SUPPLIED TEXT:

###

What has always been essential to drama – uninterrupted series of dialogues that move the interpersonal world of the drama forward and thus express personal conflicts – is challenged in Fosse’s plays. Talking is neither inevitable nor simple, but rather a essentially difficult operation. In Jon Fosse’s world the historical core of the drama – the interpersonal sphere in which struggles for power were fought in the form of heated arguments and shrewd actions – is no longer part of the game. His delicate, sometimes extremely hard, observers of the world walk lonely paths. They do not behave as part of a community, they do not participate in society with a social intent, neither as agents with a task for a higher determination. They want far more strongly to flee from society, steer clear of it, because it represents a world of guilt and transitoriness.

Fosse has taken a searching look at his protagonists, their escape from the world and their complex relations with their feelings of responsibility to the world – everything that precipitates them into deep melancholy and makes them into paralysed witnesses of advancing accidents. In a strange way this examination has sensitised him to ‘failed or incomplete language’, which gives the texts an unmistakable basic tone. The dialogues feel their way between language and silence, repetition and interruption, and together they create moments of music. The strangest effect of this is that Fosse’s ‘failed‘ language has created the most intense expression on the stage today. In spite of the lyric composition of the plays, the characters do not have access to complete language when it comes to the big, essential issues, because the speaking being expands and fills the voids between the sentences in the script. The characters compulsively move to the topic of their own condition – a condition in which Fosse’s characters end up, quite simply because they participate in daily contact between people. It may appear as if everything would have been so much easier for them if they had only been alone. The characters speak in order to avoid saying anything, and in doing so reveal the unspeakable about themselves. The texts are also polished like crystals, saturated with emotions. They approach us, but their form does not permit them to be anything other than detailed suggestions and incomplete expressions of something that requires the audience to fill in the blanks.

In Jon Fosse’s drama the disparity between words and silence creates an intense encounter between the actor, the character, the fellow actor and the audience in a way that no other living playwright achieves. In contrast to the verses of Friedrich Schiller, for instance, which always lead to solo performances, Fosse’s scores demand the most intense collaboration. The roving movements draw the contours of relationships in crisis, at the brink of total silence. Every single sentence contains unstable bonds – without contact with the other characters in the play, none of Fosse’s personae would ever say anything. At the same time it is the very contact with the others that makes each character long for silence. This paradox provides them with dynamic force.

###

Entries from a dataset:
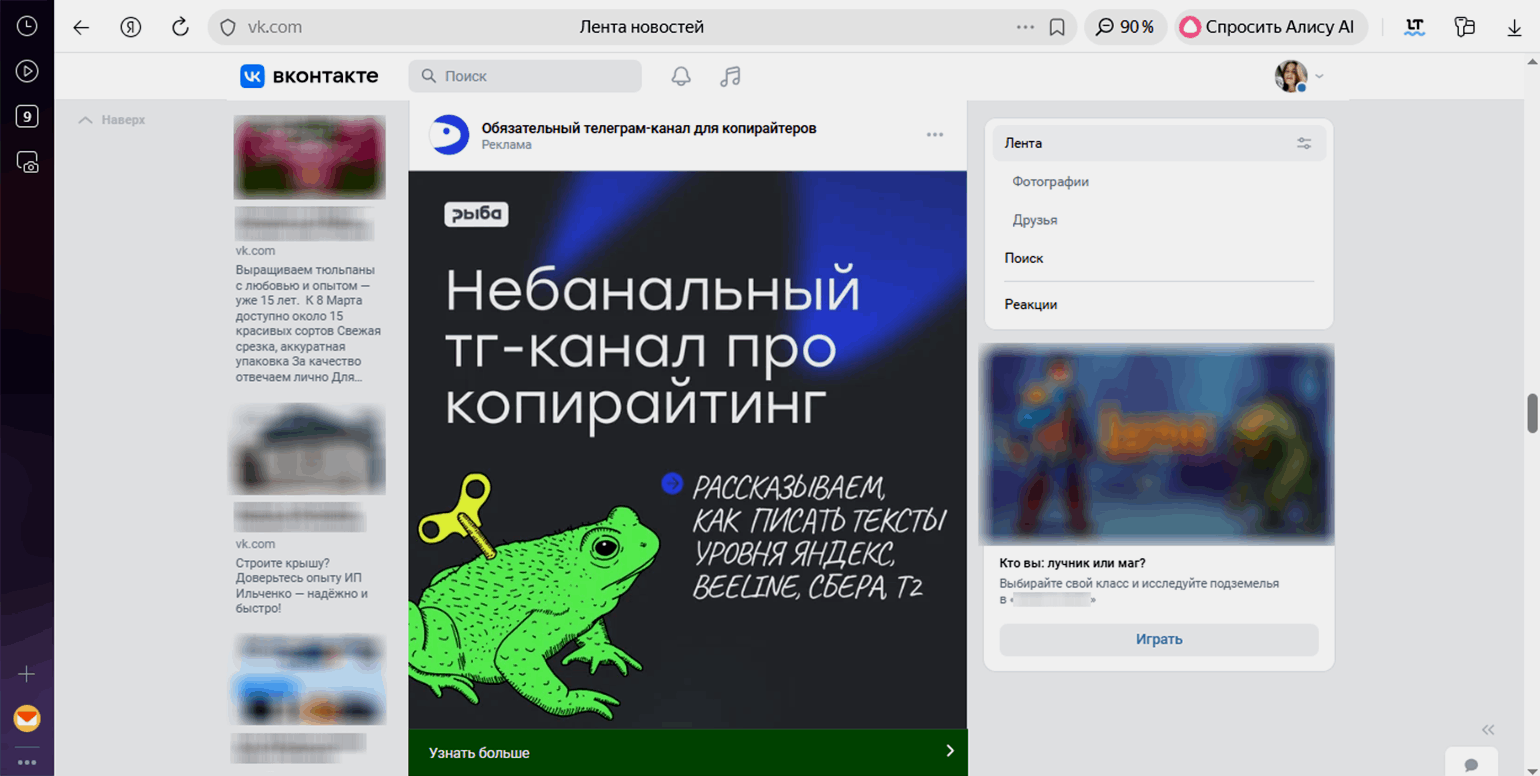Screen dimensions: 1540x776
Task: Open ad post three-dots menu
Action: 935,135

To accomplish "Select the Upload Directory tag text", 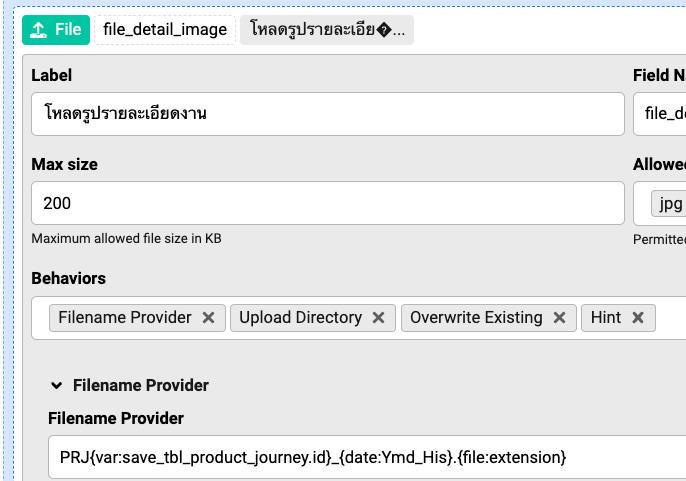I will [300, 318].
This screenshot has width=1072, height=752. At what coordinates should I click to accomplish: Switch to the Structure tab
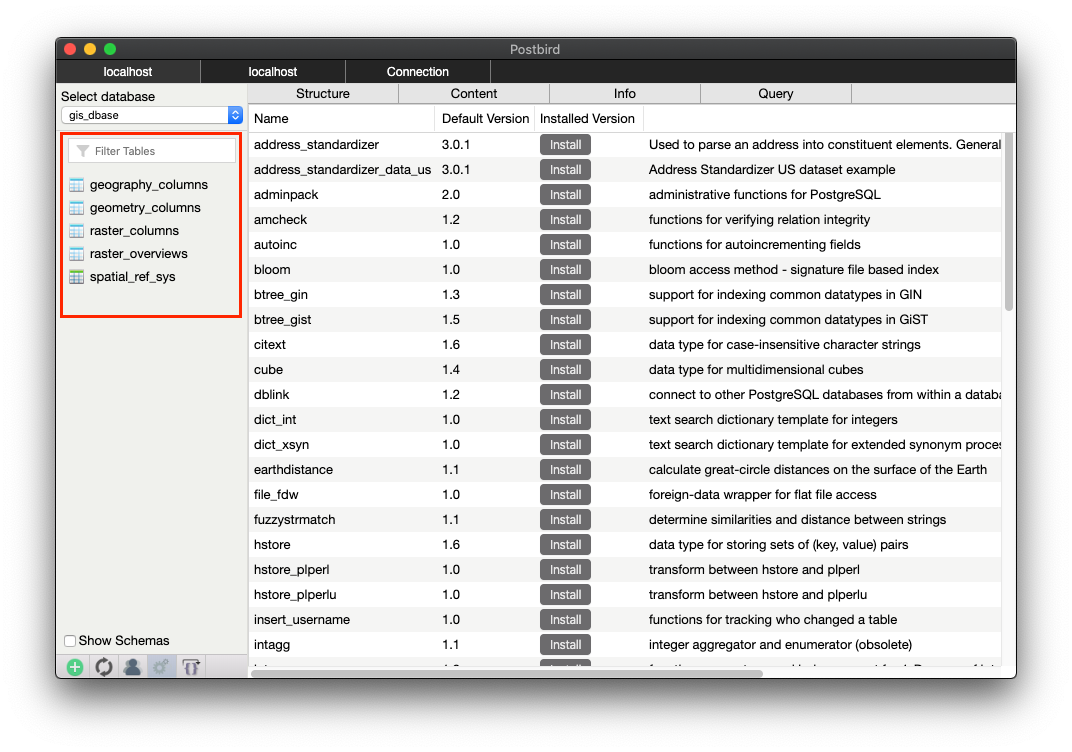(323, 94)
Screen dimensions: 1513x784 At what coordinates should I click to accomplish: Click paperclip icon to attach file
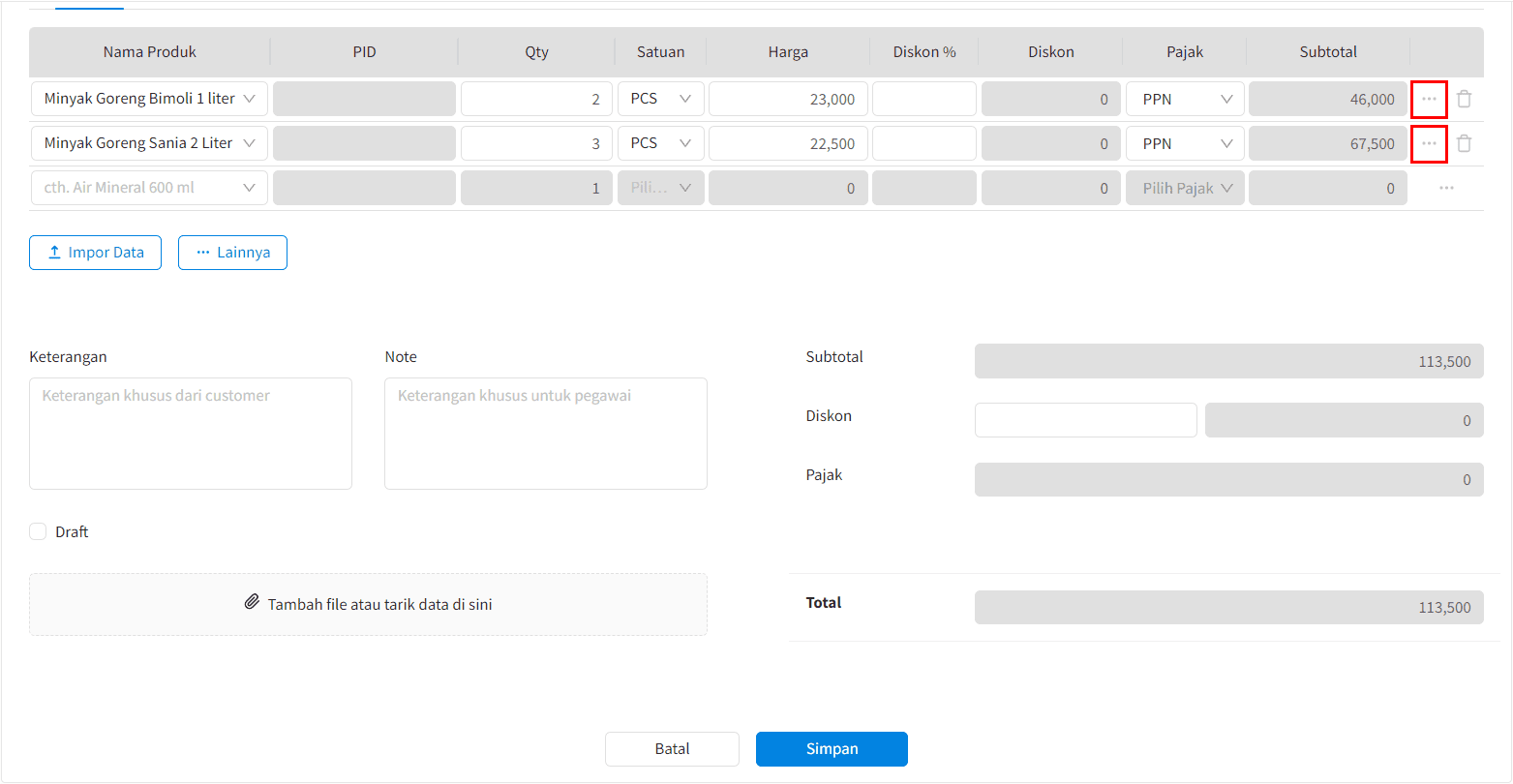252,603
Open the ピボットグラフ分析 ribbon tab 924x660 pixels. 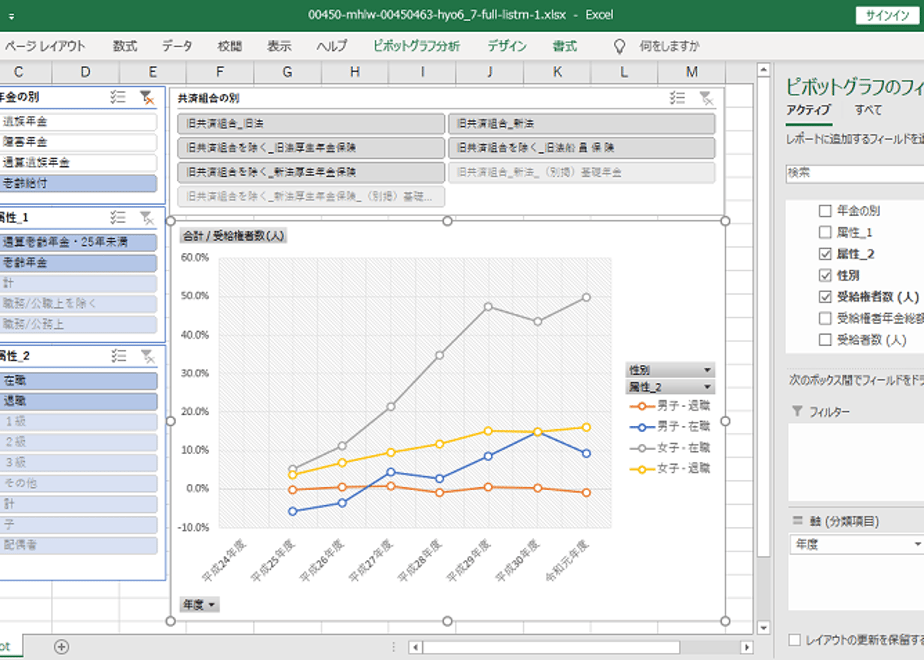416,46
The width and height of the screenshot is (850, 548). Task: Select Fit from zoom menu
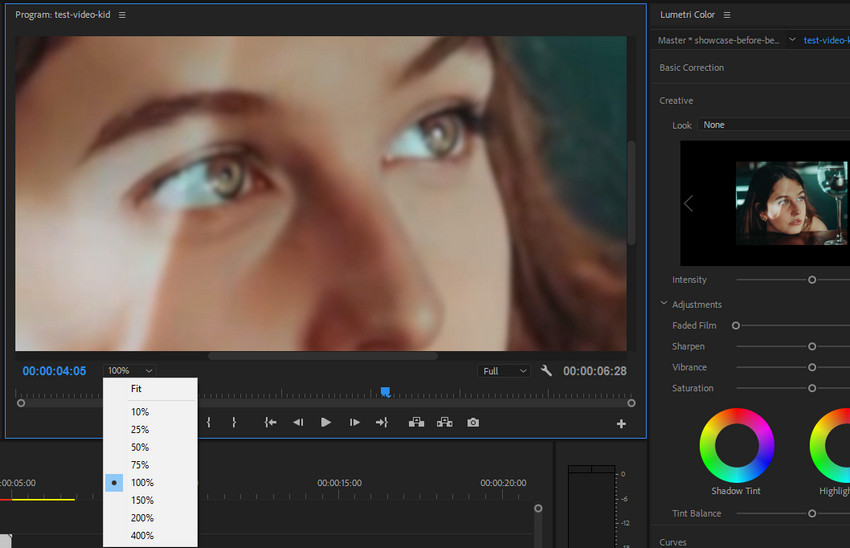137,389
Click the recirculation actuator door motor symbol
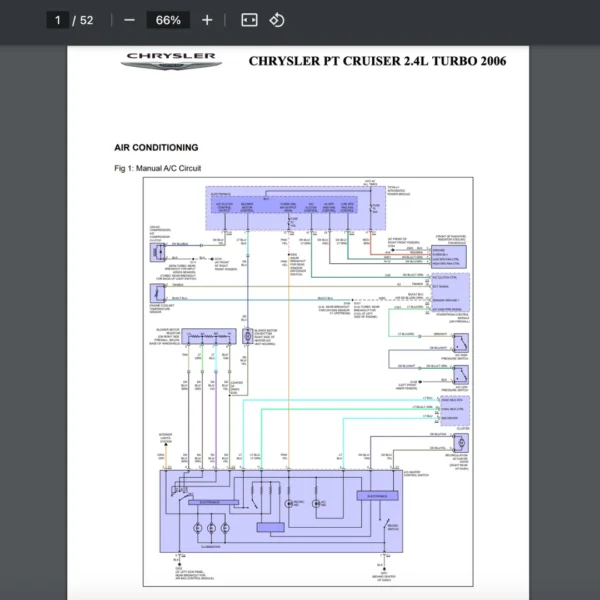This screenshot has width=600, height=600. [459, 441]
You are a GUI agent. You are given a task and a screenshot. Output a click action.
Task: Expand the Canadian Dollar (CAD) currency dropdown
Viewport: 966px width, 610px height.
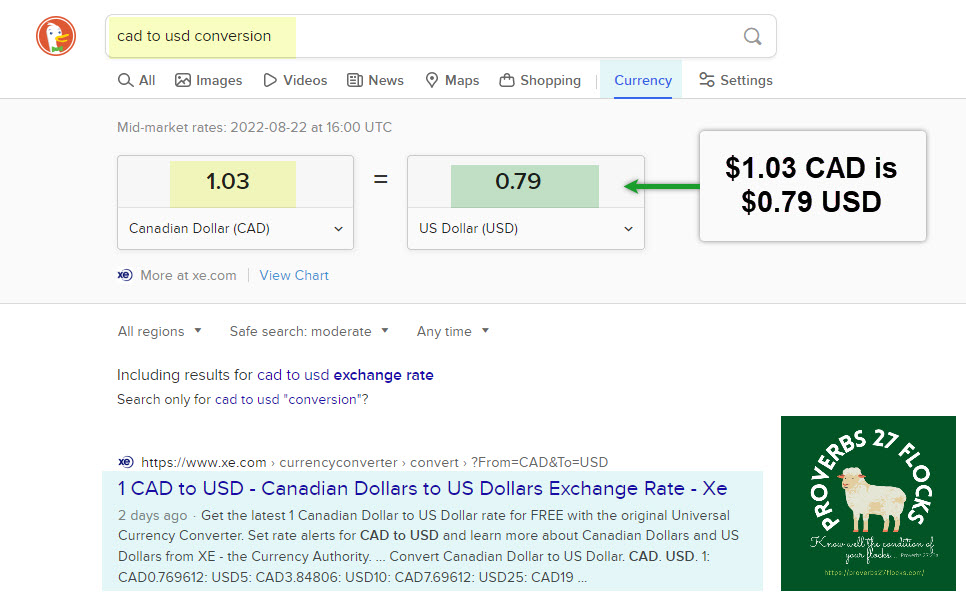[x=235, y=228]
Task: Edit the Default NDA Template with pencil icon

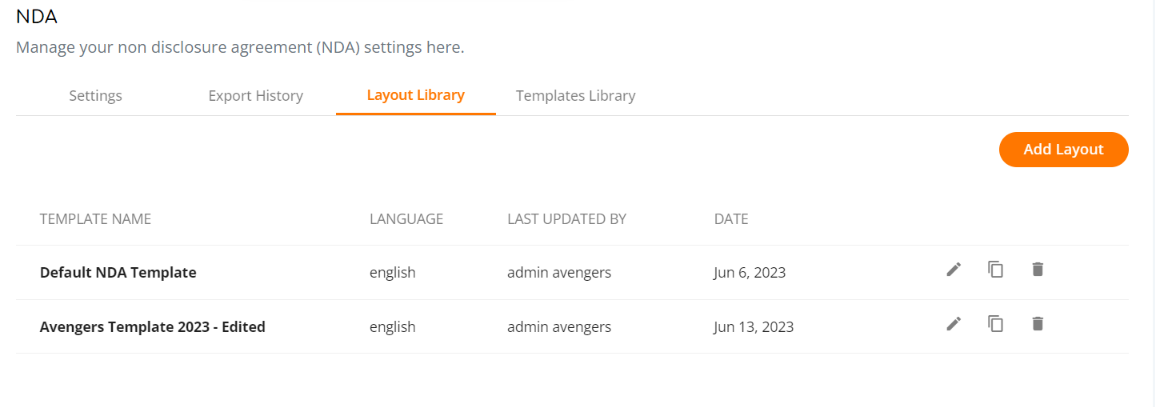Action: (954, 269)
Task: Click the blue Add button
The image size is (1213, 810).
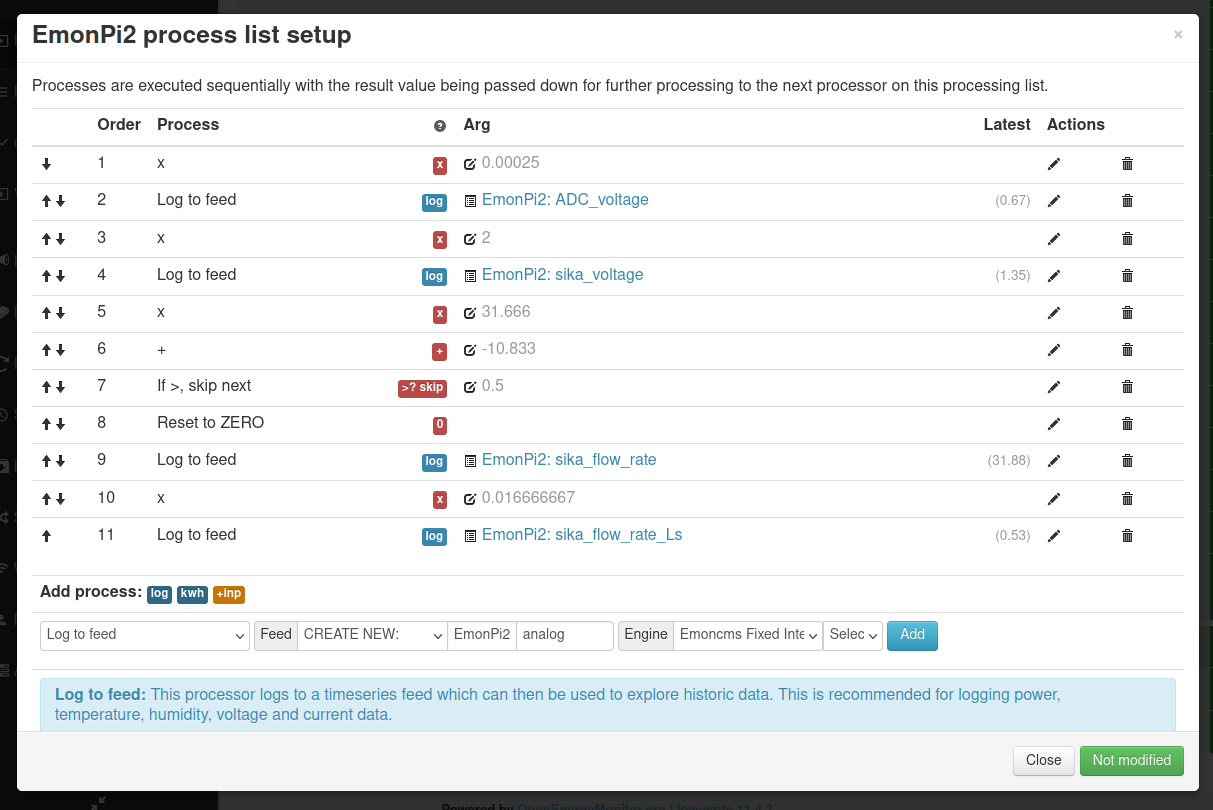Action: point(912,635)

###

SHORT EXERCISE 1:
Decide whether each statement below agrees with the text on Jon Fosse's plays. For each one, answer yes or no and quote the words of the text that decide it.
(a) Fosse's characters behave as part of a community.
(b) Fosse's scores demand the most intense collaboration, unlike Schiller's verses.
(c) Contact with the others makes each character long for silence.
SHORT EXERCISE 2: Swap "pencil icon" for "edit icon" in the rows from the line with "You are a GUI" through the end of the rows, and give those lines again with everything else unchanged. Leave the pictures out.

COMPLETE RESPONSE 1:
(a) No: "They do not behave as part of a community"
(b) Yes: "In contrast to the verses of Friedrich Schiller, for instance, which always lead to solo performances, Fosse’s scores demand the most intense collaboration."
(c) Yes: "At the same time it is the very contact with the others that makes each character long for silence."

COMPLETE RESPONSE 2:
You are a GUI agent. You are given a task and a screenshot. Output a click action.
Task: Expand the Canadian Dollar (CAD) currency dropdown
Viewport: 966px width, 610px height.
[x=235, y=228]
Task: Edit the Default NDA Template with edit icon

Action: (954, 269)
Task: Click the blue Add button
The image size is (1213, 810).
Action: point(912,635)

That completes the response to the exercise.